#### YOUR TASK
Lay out the data below as a Markdown table, giving each line its row number under Number and its text under Entry. Skip blank lines.

#### RECORDS SHOWN

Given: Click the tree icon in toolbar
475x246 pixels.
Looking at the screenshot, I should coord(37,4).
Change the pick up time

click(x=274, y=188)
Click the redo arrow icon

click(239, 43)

#### CORRECT OUTPUT
| Number | Entry |
|---|---|
| 1 | Given: Click the tree icon in toolbar |
| 2 | 475x246 pixels. |
| 3 | Looking at the screenshot, I should coord(37,4). |
| 4 | Change the pick up time |
| 5 | click(x=274, y=188) |
| 6 | Click the redo arrow icon |
| 7 | click(239, 43) |